═════ Records shown

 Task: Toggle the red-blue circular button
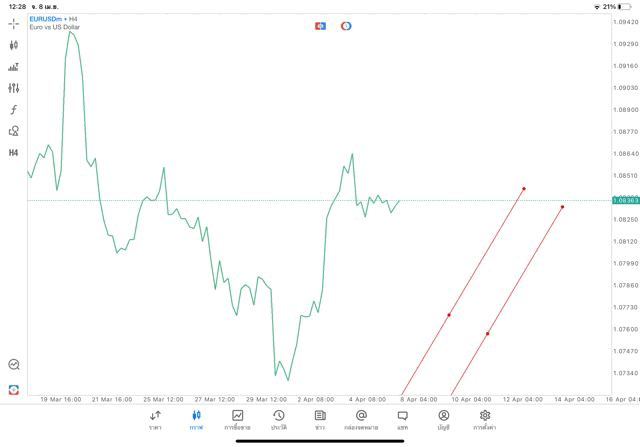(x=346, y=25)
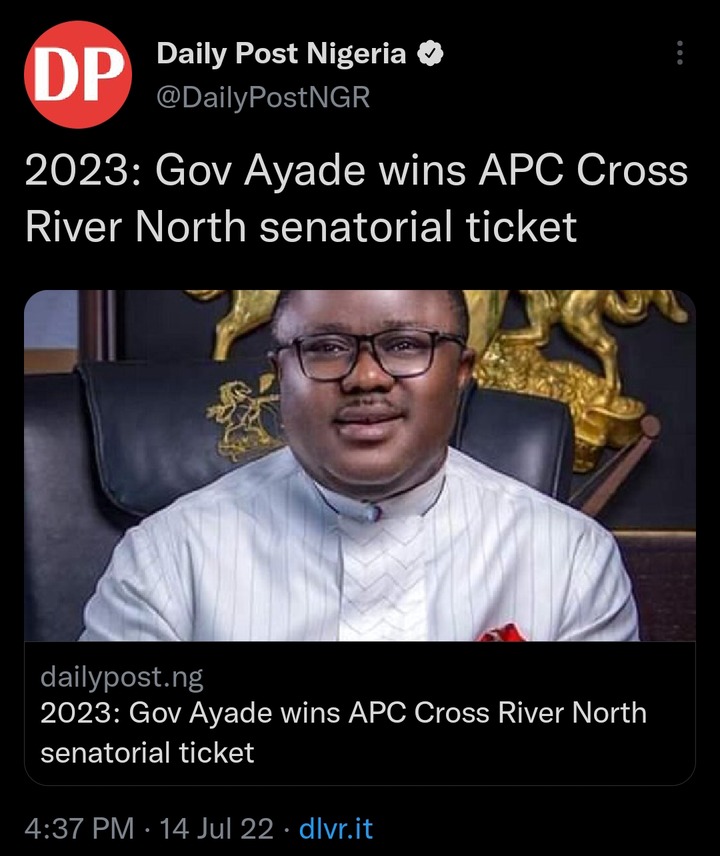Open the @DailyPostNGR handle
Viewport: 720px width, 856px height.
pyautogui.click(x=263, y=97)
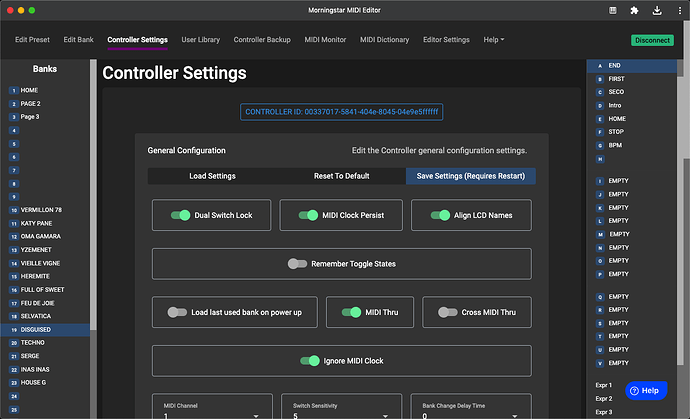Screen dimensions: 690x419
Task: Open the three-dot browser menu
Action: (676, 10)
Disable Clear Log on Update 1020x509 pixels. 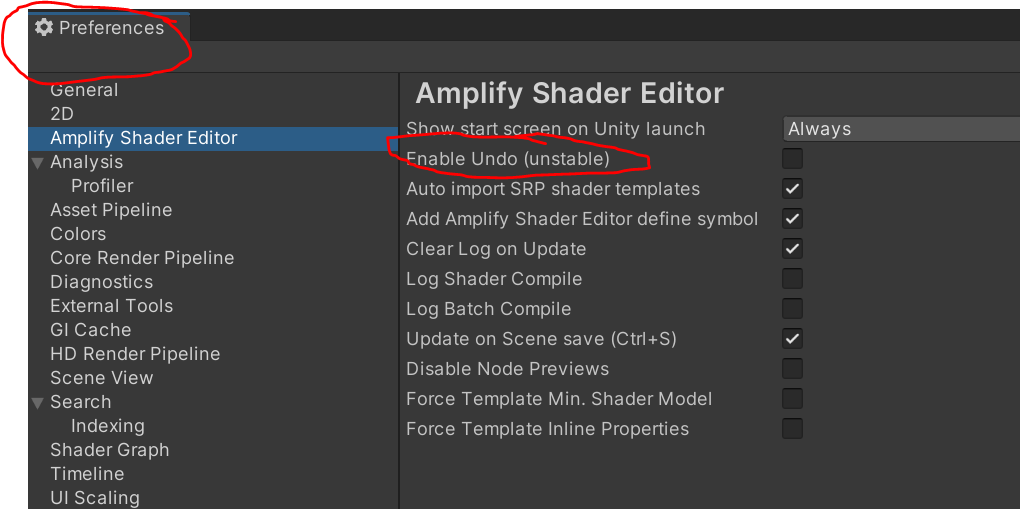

══════════

What you will do:
Start at the top line above and repeat the records verbatim, leaving images out.

Expected output:
 Task: Toggle the red-blue circular button
(x=346, y=25)
Open the @DailyPostNGR handle
Viewport: 720px width, 856px height.
pyautogui.click(x=263, y=97)
Screen dimensions: 690x419
Task: Open the three-dot browser menu
Action: (676, 10)
Disable Clear Log on Update 1020x509 pixels. 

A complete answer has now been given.